June 3rd, 2008 at 4:00 PM
Good post, and I would rather shit my pants in front of Cheryl Cole than watch baseball.
June 3rd, 2008 at 4:00 PM
@Ben: Or the divisions were better aligned, like you said. Personally, I’d figure it would be the D-backs to move to the AL West (set up a San Diego-Phoenix interleague rivalry) and the Astros to move to the NL West (and keep the Houston-Texas interleague rivalry).
June 3rd, 2008 at 4:04 PM
@iggy – I’m in total agreement that the scheduling needs a lot of work. I mean, it literally took my five minutes to generate post #47, and the numbers work perfectly. There’s one big adjustment needed (balanced divisions), but making it work is too easy.

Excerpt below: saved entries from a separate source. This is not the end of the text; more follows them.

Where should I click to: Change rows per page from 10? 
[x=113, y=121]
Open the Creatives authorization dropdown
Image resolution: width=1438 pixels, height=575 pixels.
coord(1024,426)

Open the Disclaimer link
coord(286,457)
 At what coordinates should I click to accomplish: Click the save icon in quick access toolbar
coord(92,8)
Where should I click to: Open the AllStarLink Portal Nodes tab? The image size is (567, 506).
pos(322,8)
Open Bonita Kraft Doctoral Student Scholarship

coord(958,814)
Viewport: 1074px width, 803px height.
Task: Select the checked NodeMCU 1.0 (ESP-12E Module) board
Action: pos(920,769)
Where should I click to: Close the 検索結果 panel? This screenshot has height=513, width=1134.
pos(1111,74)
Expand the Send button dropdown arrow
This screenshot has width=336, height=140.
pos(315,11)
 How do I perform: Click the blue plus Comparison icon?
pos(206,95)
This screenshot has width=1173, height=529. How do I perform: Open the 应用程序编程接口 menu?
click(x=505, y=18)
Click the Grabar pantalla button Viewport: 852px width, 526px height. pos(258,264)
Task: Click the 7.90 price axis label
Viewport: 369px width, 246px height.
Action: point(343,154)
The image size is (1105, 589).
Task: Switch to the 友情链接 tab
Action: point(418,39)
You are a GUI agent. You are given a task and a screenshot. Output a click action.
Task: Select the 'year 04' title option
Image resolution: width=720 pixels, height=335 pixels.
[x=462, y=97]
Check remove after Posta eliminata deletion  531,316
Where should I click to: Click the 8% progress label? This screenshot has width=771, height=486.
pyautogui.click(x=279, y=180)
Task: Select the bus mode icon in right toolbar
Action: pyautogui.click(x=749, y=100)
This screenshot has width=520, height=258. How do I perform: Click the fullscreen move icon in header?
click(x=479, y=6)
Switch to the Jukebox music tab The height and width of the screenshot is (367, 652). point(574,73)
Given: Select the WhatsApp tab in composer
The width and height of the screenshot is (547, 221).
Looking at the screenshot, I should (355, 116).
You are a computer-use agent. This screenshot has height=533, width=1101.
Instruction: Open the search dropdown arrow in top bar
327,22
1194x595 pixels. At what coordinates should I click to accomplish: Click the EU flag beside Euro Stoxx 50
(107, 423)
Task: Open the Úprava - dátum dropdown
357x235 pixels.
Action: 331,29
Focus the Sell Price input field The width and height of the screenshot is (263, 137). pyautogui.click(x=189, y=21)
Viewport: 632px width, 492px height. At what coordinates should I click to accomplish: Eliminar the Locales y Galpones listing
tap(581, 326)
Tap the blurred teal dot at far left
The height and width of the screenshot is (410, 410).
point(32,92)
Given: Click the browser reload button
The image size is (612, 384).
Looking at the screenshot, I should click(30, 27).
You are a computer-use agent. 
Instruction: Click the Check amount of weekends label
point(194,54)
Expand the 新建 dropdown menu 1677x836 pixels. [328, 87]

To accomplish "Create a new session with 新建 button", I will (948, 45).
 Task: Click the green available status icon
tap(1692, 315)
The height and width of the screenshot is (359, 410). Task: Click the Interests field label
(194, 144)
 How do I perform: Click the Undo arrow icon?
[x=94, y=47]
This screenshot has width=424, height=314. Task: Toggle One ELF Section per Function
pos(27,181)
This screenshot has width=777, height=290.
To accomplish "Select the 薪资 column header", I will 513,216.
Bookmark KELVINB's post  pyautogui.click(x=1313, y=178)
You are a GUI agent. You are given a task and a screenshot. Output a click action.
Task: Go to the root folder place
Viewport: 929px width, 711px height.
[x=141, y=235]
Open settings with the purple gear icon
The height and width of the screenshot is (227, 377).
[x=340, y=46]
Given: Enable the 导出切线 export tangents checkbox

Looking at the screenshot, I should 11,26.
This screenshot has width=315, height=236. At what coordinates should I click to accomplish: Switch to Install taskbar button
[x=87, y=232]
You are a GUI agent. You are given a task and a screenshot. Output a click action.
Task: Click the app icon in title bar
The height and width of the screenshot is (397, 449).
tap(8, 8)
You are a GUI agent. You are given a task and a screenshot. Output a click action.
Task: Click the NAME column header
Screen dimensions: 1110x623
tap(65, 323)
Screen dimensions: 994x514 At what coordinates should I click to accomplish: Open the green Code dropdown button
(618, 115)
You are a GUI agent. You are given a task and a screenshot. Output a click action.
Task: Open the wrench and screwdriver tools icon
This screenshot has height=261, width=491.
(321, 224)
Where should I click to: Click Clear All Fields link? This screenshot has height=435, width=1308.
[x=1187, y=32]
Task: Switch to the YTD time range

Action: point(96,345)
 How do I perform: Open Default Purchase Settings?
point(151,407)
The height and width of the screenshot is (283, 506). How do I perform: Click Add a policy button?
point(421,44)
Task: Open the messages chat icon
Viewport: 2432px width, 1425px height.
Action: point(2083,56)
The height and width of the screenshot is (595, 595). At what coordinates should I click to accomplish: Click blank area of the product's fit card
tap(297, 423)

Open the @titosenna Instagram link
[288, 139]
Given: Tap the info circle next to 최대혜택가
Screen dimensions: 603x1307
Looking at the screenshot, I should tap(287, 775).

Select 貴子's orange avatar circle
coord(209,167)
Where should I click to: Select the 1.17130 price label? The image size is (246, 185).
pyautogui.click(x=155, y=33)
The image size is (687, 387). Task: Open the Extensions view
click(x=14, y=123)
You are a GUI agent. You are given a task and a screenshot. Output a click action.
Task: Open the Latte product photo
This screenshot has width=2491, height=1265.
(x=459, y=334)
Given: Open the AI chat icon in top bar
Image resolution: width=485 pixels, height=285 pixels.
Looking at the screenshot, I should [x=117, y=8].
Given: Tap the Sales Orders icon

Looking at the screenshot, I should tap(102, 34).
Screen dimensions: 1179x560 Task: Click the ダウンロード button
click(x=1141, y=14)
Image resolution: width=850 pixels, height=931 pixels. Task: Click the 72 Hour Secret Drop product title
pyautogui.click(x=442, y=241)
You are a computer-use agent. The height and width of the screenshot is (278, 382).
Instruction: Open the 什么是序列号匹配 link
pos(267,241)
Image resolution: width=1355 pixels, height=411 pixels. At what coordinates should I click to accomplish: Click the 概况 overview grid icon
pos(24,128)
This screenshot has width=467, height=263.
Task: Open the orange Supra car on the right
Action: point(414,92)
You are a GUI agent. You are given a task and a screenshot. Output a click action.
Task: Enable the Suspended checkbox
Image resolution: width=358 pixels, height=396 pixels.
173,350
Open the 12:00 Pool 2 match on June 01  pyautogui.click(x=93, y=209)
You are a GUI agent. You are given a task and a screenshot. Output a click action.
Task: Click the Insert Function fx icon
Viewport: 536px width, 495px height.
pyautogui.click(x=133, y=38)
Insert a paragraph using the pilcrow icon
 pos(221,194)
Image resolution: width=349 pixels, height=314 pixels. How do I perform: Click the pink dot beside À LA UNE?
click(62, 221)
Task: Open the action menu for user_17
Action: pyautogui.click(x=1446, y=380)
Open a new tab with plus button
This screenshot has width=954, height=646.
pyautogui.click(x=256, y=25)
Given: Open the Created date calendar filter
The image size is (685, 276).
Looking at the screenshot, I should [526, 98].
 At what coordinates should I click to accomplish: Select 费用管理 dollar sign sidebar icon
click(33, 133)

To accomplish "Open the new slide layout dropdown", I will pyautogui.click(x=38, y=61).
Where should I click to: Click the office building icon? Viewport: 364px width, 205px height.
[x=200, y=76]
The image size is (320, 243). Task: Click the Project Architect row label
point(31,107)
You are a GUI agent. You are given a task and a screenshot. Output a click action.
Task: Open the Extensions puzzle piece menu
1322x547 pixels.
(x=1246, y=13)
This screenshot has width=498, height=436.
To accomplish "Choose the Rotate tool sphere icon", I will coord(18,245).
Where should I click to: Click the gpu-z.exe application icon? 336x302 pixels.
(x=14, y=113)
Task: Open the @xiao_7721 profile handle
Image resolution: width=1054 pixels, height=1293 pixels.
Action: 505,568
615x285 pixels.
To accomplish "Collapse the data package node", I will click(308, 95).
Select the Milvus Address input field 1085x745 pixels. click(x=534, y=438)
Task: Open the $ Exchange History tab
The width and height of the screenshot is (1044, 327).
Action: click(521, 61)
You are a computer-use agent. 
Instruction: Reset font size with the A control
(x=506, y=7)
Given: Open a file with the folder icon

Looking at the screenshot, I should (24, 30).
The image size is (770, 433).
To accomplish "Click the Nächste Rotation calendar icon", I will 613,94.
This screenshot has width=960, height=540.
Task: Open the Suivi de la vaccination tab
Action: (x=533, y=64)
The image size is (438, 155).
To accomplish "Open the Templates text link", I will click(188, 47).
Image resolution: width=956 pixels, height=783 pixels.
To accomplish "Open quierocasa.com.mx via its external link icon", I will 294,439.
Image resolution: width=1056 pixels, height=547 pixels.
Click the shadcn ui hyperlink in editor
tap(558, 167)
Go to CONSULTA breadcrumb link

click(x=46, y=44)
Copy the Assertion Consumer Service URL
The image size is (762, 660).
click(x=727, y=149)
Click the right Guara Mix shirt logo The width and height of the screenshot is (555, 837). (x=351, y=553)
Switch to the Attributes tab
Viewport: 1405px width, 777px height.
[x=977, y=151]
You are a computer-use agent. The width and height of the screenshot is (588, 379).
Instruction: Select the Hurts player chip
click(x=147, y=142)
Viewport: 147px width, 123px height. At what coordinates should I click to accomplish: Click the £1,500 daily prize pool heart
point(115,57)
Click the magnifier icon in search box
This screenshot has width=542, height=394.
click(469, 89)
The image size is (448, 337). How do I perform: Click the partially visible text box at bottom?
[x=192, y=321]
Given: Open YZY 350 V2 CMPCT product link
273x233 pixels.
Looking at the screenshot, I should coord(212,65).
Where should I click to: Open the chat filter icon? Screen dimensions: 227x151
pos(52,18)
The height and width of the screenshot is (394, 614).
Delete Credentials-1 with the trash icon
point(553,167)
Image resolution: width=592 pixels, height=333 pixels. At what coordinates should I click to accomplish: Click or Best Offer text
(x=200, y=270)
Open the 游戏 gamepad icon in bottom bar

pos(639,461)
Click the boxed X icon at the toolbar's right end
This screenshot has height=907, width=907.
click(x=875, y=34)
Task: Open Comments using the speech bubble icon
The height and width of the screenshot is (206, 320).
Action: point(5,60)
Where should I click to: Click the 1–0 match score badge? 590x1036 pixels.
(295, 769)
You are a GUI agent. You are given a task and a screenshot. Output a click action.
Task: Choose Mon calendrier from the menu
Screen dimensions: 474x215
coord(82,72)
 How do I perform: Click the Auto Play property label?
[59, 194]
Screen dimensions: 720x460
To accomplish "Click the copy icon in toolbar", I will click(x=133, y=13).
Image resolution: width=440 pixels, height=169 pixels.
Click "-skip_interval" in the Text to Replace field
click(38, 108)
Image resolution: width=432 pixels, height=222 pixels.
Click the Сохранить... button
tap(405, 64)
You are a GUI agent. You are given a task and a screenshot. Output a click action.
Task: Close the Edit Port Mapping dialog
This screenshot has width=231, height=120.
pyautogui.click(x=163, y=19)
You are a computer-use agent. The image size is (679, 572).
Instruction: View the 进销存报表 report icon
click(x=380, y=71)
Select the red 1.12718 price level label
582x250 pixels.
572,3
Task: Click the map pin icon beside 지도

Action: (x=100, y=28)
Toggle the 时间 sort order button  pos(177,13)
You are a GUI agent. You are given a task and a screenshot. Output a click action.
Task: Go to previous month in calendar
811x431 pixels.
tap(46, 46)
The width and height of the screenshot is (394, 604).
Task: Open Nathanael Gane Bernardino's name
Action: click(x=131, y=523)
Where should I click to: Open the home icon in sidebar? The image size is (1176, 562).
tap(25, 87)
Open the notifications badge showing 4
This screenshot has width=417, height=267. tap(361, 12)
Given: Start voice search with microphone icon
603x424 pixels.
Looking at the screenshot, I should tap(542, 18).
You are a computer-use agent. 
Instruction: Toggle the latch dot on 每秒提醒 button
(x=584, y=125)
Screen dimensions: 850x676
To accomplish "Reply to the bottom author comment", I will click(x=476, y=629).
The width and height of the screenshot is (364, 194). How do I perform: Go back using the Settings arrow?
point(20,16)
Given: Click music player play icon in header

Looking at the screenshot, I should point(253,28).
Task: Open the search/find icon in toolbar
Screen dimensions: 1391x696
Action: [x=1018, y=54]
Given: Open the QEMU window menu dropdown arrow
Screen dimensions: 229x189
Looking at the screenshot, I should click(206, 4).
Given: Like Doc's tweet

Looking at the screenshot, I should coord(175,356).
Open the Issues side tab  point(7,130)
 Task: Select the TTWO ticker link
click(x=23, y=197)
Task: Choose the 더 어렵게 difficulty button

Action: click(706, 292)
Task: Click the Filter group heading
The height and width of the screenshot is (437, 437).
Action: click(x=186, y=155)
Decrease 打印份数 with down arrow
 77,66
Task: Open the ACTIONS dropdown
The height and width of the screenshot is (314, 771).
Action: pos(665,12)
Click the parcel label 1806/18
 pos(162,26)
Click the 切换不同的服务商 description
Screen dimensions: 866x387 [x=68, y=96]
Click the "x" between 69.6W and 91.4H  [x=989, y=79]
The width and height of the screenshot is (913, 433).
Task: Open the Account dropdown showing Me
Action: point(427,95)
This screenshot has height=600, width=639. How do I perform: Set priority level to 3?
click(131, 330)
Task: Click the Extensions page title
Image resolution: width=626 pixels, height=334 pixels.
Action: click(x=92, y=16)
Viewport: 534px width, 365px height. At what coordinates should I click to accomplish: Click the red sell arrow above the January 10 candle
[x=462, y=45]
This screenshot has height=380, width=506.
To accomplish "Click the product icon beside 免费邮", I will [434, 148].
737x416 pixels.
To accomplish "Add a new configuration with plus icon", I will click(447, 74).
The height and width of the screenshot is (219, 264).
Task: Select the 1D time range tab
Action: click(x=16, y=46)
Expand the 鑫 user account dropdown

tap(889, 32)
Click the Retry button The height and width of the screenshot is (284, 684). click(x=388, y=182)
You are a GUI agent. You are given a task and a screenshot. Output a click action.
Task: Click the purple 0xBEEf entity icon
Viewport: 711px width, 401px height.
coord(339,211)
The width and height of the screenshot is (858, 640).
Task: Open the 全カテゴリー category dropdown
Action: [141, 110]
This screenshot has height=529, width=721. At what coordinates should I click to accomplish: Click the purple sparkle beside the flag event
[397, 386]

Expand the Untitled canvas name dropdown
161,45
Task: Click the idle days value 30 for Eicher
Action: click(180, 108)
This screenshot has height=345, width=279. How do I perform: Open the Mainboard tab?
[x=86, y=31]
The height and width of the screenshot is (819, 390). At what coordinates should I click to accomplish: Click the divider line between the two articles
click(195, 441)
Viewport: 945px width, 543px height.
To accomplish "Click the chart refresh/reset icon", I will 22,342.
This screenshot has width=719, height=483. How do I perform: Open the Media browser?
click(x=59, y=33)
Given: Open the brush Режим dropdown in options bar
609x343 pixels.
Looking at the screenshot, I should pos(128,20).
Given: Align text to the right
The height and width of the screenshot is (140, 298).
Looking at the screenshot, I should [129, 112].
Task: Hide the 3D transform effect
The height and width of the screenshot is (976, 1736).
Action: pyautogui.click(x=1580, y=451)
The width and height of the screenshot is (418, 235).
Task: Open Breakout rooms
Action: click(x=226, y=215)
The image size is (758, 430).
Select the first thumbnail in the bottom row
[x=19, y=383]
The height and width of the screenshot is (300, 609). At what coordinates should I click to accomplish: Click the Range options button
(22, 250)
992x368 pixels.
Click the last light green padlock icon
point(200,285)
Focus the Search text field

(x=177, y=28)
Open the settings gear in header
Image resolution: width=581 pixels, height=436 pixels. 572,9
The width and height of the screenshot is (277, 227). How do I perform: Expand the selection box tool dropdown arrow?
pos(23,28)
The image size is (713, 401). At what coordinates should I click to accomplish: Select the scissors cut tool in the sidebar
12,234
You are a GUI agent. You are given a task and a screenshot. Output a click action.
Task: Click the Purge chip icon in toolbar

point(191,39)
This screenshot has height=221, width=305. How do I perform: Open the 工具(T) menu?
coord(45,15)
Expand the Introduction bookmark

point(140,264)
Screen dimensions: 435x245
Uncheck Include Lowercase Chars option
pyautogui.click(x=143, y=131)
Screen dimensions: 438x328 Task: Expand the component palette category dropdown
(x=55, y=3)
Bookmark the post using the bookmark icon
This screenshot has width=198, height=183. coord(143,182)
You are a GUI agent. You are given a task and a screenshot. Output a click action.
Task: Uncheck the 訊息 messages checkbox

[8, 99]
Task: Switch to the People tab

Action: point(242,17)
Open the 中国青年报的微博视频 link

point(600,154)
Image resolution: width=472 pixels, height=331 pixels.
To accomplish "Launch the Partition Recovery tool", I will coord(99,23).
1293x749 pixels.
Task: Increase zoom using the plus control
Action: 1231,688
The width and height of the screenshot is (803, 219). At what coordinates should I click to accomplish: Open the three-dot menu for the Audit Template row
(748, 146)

It’s a one-year sample so take it for what it’s worth, but outside of the NL West, the RPI and actual playoff entrants coincided. That is to say that the top-4 RPI teams in each league made the playoffs. Using the RPI at this point in the season for 2008 doesn’t tell us much because on top of the unbalanced total league schedule, it’s even more unbalanced in the middle of a season.
June 3rd, 2008 at 4:04 PM
@iggy: I agree again, I was just looking for a quick 6-4 to 5-5 balance.
June 3rd, 2008 at 4:21 PM
@Ben – In your “even up the leagues” scenario, there is an odd number of teams in each league. Therefore, either (a)one team in each league will be idle for 3 days at a time, or (b)there is interleague play every day of the season. (a) is unrealistic because it would lengthen an already long season due to the fact that each team would have 3 days off about 4 or 5 times. (b) I have no problem with, but I still don’t see the powers that be (Selig) going along with this.
June 3rd, 2008 at 4:33 PM
I haven’t gone through the minutiae of scheduling, but if you stagger the ‘off’ times for each team, my guess is you would be able to fit in the same schedule currently run (~180 days).
June 3rd, 2008 at 4:43 PM
Joe Mather > Jay Bruce > The Rock
Fixed it for ya…
June 3rd, 2008 at 4:46 PM
Oh, and there are two ways to resolve the unbalanced schedule problem. One is obvious; get rid of Selig. And the second is to do away with interleague play. Its time has come and gone.
June 3rd, 2008 at 7:28 PM
very interesting read, but i don’t entirely agree with it. my beef is with calling the nfl’s schedule fair.
i think rpi has more of place in football where there are only 16 games. the sample size for how good a football team is so small because there are only those 16 games. it’s easily thrown off by a game or two. 6-10 becomes 8-8 with 2 close games going another way. the difference between a team’s winning percentage and actual quality can really be skewed by them winning or losing some close games.
baseball, on the other hand, has a huge sample size for finding out how good a teams is. a bad team can get hot for a week, but that’s only 6 or 7 games and they are likely to show their true colors the rest of the season.